After the demise of the Creed 7B, MIMCo supplied a lot of Creed 444 machines to both ships and rigs but I never saw the "Soundproof" cover, other than at the Brighton factory (when we visited prior to deciding to adopt the 444 as the standard machine to offer with radioteleprinter installations) and at Highbridge as shown in the photo. 

Even the Type 15 installation that the GPO supplied to replace the 7B land-line telex installation in what was referred to as the "Telex Room" at Elettra House in Chelmsford (a cubby-hole under the stairs at the main entrance), didn't have a cover. Mind you there was no-one there, other than the telex operator, to be distracted by the noise.


----------



## Graham P Powell (Jun 2, 2007)

Certainly a room full of type 15's pounding away could be a very noisy place.......!
rgds
Graham Powell


----------



## Duncan112 (Dec 28, 2006)

R651400 said:


> The "chaff" I remember as being called "chad" from US terminology as the Americans produced a "chadless" (apparently the name of the inventor) keyboard reperforator where the hole punched in the tape was not complete leaving the chad attached like a tiny flap.
> To add to this reperforator's ingenuity and probably for typing accuracy, above each punched baudot letter the equivalent alphabet letter was also printed on the tape.


Thereby the hanhing chad beloved of the US electoral system


----------



## LouisB (Dec 23, 2007)

King Ratt said:


> Hi GBXZ. Agreed on the tape reader. The printer I do not recognise. It is certainly not the disastrous Creed 12 which caused us many hours of heartbreak! That machine was preceded by the American Remington TP which ran at 50 bauds indefinitely but the powers that be scrapped it when the bcasts went to 75 bauds. The US Navy seemed to be OK with them at that speed when I visited a US oiler in Norfolk.


@King Ratt

I seem to remember Rab the the tp on P.L. had, as part of its innards, some elastic bands. I believe that the classification of these items was 'eyes only' 

LouisB. (Scribe)


----------



## King Ratt (Aug 23, 2005)

Hi LB. That was my particular mod but only if you could stretch to it! Were you there when I used to copy all the Reuters and Assoc Press?


----------



## LouisB (Dec 23, 2007)

King Ratt said:


> Hi LB. That was my particular mod but only if you could stretch to it! Were you there when I used to copy all the Reuters and Assoc Press?


Yes Rab - remember it well, only because that was such a good trip with a good crowd and Curly as the O.M. Always remember when the N.L.O. in Mombasa came aboard and there was Curly with his banjo/mandolin.
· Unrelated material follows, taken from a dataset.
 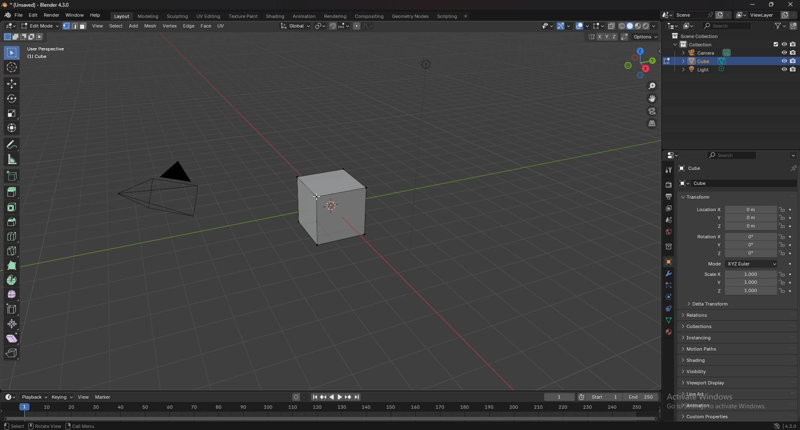 I want to click on camera view, so click(x=653, y=111).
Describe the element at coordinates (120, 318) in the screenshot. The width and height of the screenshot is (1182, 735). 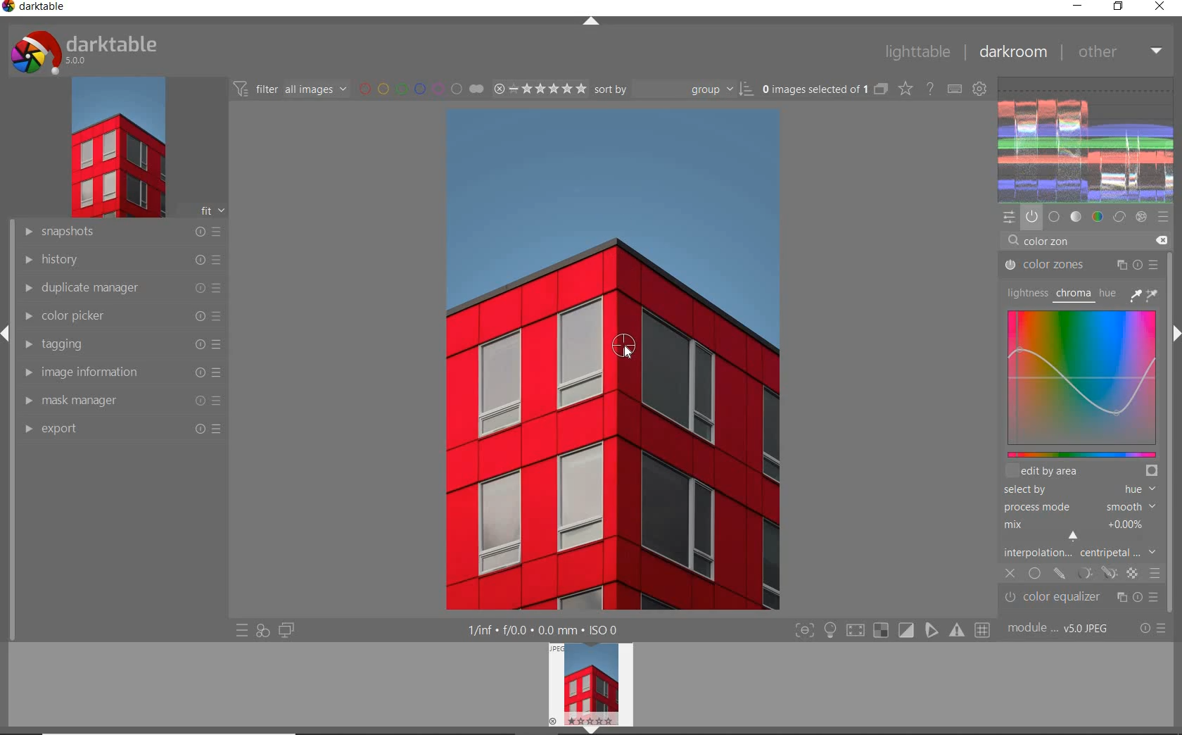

Back to tp's, - I think the main receiver was a B40/41. built like the proverbial brick outhouse but was inclined to drift after synchronising with GMT time signal. Was it true the specialised elastic tp accoutrements were a confidential item? 

LouisB. (Scribe)


----------



## Bill.B (Oct 19, 2013)

Oh the Joys of B41/40 Creed teleprinters and synchronizing. Spent more time calling for repeats than tearing off telex paper on Orangeleaf. Still have a couple of tools from the Creed kit.
Years later ashore worked on the Siemens T100 and there were really good pieces of kit. 
Bill


----------



## King Ratt (Aug 23, 2005)

For LB. I think the elastic mod was kept dark from the manufacturers.
For R651400. The broadcasts from shore were using 850 Hz shift using tone freqs of 2125 and 2975 Hz. The ship transmissions also used 850 Hz shift but tones of 1275 and 2125 Hz because the higher freq of 2975 Khz was attenuated in the passband of the NT204 transmitter (Naval type 640). This resulted in power differences of the transmitted tones


----------



## King Ratt (Aug 23, 2005)

For R651400.
Afraid I don't know the answer to your query. I retired in 1992 and the broadcast comms then were still using uncorrected ITA2 but encrypted. No FEC or the likes was employed. I imagine today that more complex stuff is employed because I hear little or no 75 or 100 bauds stuff on the HF bands. Only unencrypted ITA2 on what must be the channel availability can be heard and displayed. However my HF facilities are now reduced to a single Japanese NRD525 and no modem or Hoka Code 3 equipment. Quite content to keep my morse receiving up to speed by listening to amateurs around 7018 Khz. There are some really good ops on there.


----------



## TC2 (May 31, 2011)

trotterdotpom said:


> We still hear about "Tickertape Parades" these days and I always wonder where they get the "tickertape" now that teleprinters are long gone. How do you chuck a Twitter message out of a skyscraper window?
> 
> John T


They shred all the dodgy do***ents and dump them out the window


----------



## King Ratt (Aug 23, 2005)

For R651400. Thanks for that. It is a new site to me.

73

KR


----------



## trotterdotpom (Apr 29, 2005)

TC2 said:


> They shred all the dodgy do***ents and dump them out the window


Thanks, TC2. Sounds like a good plan .... Especially for town councils.

John T


----------



## LouisB (Dec 23, 2007)

King Ratt said:


> For R651400. Thanks for that. It is a new site to me.
> 
> 73
> 
> KR


@King Ratt

Thanks for the PM Rab - I have replied but I'm not sure if it was sent. I'm using an ancient netbook that I have resurrected - anyway thanks much appreciated. LB.


----------



## King Ratt (Aug 23, 2005)

For LB. QSL yr PM.

KR


----------



## charles henry (May 18, 2008)

I always noticed that equipment made and used in the UK was designed to look extremely technical and tended to be overated.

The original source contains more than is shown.